THE INPUT:
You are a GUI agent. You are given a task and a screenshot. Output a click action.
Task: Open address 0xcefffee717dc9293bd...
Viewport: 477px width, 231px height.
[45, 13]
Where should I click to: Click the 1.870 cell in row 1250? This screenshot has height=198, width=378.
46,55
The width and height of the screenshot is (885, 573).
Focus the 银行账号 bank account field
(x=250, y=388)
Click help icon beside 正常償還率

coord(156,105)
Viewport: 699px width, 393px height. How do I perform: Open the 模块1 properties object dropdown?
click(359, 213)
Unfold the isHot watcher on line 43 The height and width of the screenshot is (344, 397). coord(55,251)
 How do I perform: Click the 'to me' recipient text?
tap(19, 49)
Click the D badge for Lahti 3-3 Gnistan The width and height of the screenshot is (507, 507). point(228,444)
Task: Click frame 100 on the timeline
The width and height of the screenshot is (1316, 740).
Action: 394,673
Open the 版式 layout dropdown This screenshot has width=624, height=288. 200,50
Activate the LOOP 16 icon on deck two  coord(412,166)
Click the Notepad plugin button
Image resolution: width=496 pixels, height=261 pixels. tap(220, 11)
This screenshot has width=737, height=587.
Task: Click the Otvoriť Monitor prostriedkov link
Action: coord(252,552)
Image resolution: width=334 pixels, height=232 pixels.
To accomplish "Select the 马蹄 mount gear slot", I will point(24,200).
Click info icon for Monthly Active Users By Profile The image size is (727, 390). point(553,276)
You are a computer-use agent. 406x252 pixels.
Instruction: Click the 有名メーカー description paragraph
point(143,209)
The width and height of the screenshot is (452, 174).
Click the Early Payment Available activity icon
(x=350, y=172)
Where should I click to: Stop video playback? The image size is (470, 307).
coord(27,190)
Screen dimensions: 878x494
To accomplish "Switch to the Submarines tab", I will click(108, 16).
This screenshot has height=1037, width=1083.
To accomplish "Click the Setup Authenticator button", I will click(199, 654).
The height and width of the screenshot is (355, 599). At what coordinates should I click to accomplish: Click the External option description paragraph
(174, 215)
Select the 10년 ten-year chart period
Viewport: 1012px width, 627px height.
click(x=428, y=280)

THE PROBLEM:
Give an exact reproduction of the lines from the one with "You are a computer-use agent. 406x252 pixels." to the final line of the entries, including both.

WRITTEN ANSWER:
You are a computer-use agent. 406x252 pixels.
Instruction: Click the 有名メーカー description paragraph
point(143,209)
The width and height of the screenshot is (452, 174).
Click the Early Payment Available activity icon
(x=350, y=172)
Where should I click to: Stop video playback? The image size is (470, 307).
coord(27,190)
Screen dimensions: 878x494
To accomplish "Switch to the Submarines tab", I will click(108, 16).
This screenshot has height=1037, width=1083.
To accomplish "Click the Setup Authenticator button", I will click(199, 654).
The height and width of the screenshot is (355, 599). At what coordinates should I click to accomplish: Click the External option description paragraph
(174, 215)
Select the 10년 ten-year chart period
Viewport: 1012px width, 627px height.
click(x=428, y=280)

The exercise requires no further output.